An established customer sought to streamline patient follow-up across multiple clinical protocols, each involving different sponsors and assets. The solution needed to support ongoing treatment and safety data collection, while incorporating a ‘future-proof’ design capable of integrating future parent protocols across diverse assets, populations, and geographies.

The execution of a unified follow-up framework for patients enrolled in multiple clinical protocols presented several challenges:

Protocol complexity and variability: Each clinical protocol involved different sponsors, assets, and operational requirements, making it difficult to harmonize follow-up procedures and data collection standards.

Data integration and safety monitoring: Ensuring consistent and compliant safety data collection across disparate systems and treatment pathways required robust infrastructure and coordination.

Scalability and flexibility: Designing a ‘future-proof’ model that could accommodate new parent protocols - spanning various therapeutic areas, populations, and geographies -demanded a highly adaptable and modular approach.

Operational uncertainty: While the customer was committed to the concept, they lacked a clear roadmap for implementation, including governance, resource allocation, and cross-sponsor collaboration.

Regulatory considerations: Navigating regulatory requirements across regions and ensuring ethical continuity for patients transitioning between protocols added layers of complexity to the design. 

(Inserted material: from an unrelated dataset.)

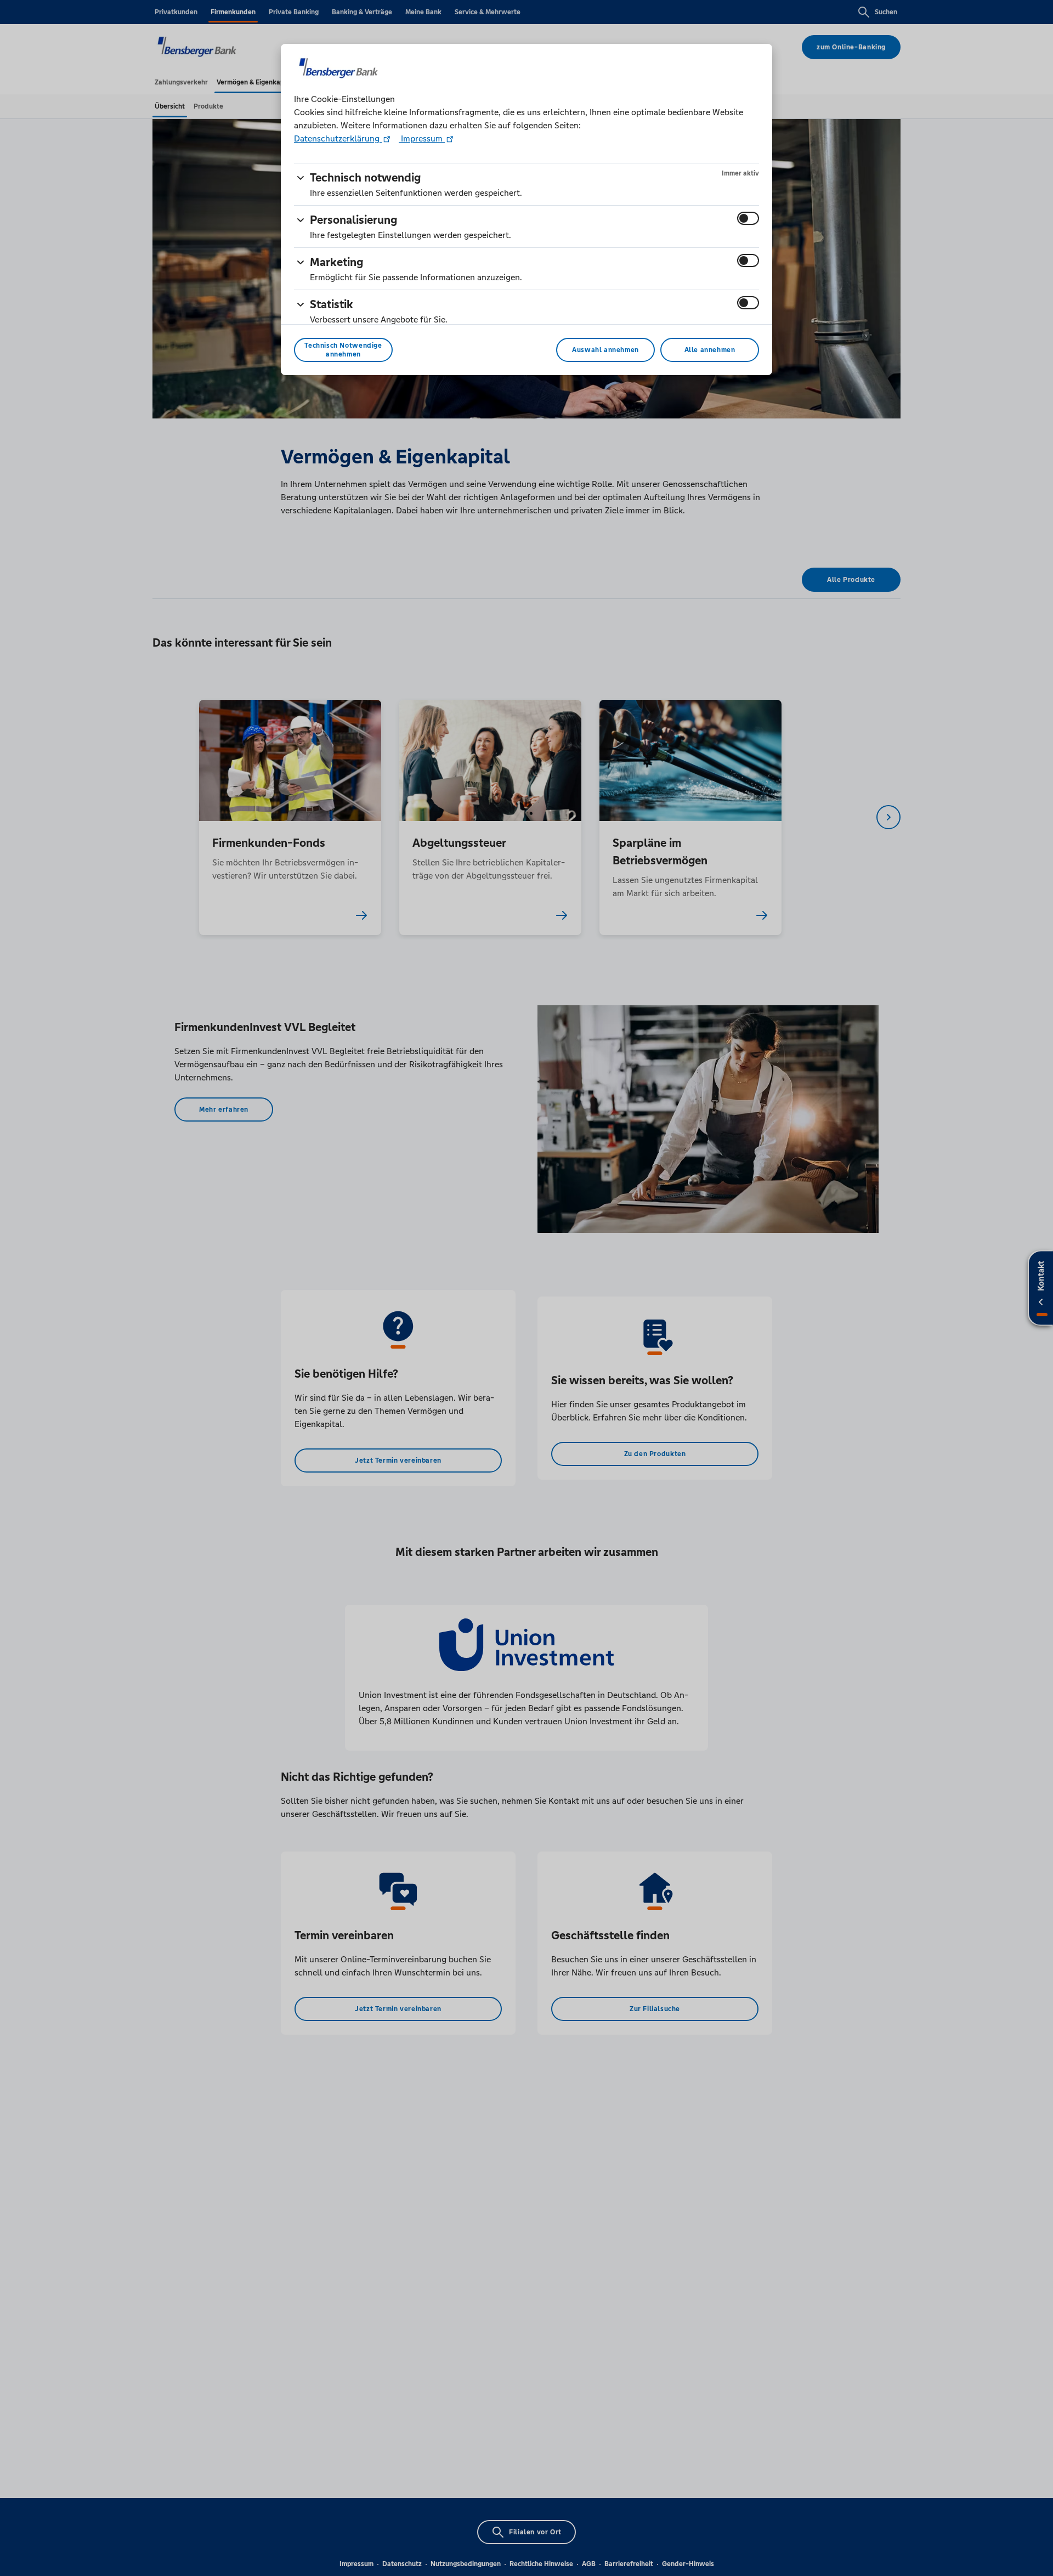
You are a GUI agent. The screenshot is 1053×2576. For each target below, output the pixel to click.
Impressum (422, 138)
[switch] (748, 218)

To address the complexity of managing multiple clinical protocols, a platform protocol design was implemented to support various assets and indications. Flexibility was enhanced by submitting protocol appendices under separate EU-CTR numbers, allowing for modular updates and streamlined approvals. A centralized safety database was established for safety data collection, eliminating the need for traditional eCRFs. Regulatory requirements were met by aligning with EU expectations for clinical study reports (CSRs), while also accommodating FDA guidelines, which do not require CSRs for studies under intermediate INDs. Future parent studies involving new assets can be seamlessly integrated through the addition of new appendices, submitted alongside the master platform protocol to maintain consistency and scalability across geographies and therapeutic areas.

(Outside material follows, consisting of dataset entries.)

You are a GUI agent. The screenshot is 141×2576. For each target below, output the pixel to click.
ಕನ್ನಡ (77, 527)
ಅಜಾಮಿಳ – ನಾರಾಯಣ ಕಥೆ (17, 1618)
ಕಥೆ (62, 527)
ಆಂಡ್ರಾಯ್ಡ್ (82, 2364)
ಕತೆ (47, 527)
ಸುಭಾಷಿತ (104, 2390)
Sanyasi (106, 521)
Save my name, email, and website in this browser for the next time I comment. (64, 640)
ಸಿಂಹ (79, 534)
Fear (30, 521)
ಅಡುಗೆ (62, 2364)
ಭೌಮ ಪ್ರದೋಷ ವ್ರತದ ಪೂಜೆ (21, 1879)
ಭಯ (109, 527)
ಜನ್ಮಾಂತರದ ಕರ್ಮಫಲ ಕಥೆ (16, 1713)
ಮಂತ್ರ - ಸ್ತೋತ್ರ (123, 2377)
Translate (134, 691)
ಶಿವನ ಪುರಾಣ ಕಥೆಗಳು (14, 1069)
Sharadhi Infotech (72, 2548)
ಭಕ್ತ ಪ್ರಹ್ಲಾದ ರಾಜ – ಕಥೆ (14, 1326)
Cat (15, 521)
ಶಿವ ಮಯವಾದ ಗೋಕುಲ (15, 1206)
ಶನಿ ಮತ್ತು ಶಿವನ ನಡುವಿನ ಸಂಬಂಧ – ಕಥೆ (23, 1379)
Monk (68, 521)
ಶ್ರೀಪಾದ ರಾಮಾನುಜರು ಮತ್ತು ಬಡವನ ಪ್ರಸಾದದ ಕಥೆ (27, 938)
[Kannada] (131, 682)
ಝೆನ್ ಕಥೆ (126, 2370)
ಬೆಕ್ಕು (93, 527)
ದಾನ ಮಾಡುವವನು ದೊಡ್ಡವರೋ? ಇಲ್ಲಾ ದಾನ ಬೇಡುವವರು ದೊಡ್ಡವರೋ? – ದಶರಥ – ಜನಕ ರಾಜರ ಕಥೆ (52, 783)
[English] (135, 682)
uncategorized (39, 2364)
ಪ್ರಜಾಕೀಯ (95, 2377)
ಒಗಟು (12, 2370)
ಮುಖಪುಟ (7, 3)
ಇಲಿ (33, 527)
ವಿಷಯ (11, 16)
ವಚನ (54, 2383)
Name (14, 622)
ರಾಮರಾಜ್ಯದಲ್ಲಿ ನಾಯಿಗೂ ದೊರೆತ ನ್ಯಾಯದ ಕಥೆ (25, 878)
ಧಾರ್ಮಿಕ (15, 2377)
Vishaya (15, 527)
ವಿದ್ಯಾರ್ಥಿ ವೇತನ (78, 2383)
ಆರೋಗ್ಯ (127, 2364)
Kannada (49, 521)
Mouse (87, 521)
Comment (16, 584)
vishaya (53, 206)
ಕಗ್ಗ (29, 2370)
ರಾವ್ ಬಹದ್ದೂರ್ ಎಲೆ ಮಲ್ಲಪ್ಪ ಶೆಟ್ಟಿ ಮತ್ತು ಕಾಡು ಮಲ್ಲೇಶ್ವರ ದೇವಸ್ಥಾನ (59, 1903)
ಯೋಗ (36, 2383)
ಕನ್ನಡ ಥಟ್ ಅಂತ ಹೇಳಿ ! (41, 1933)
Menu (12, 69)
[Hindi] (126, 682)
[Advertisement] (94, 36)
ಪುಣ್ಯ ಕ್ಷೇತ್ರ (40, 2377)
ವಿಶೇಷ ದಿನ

The operational and data collection approach eliminated the need for a Case Report Form, significantly reducing site burden while maintaining simplicity and ensuring data integrity. This model also supported the efficient addition of future parent protocols by securing approvals prior to First Patient In, regardless of location. In countries where the platform protocol had already been approved for an asset, no additional approvals were required, which substantially lowered study costs. Aligning all parent protocols under a single platform managed by one team - utilizing unified systems such as eTMF and CTMS, along with common plans and reports -streamlined processes, reduced effort and associated costs, and enhanced overall efficiency.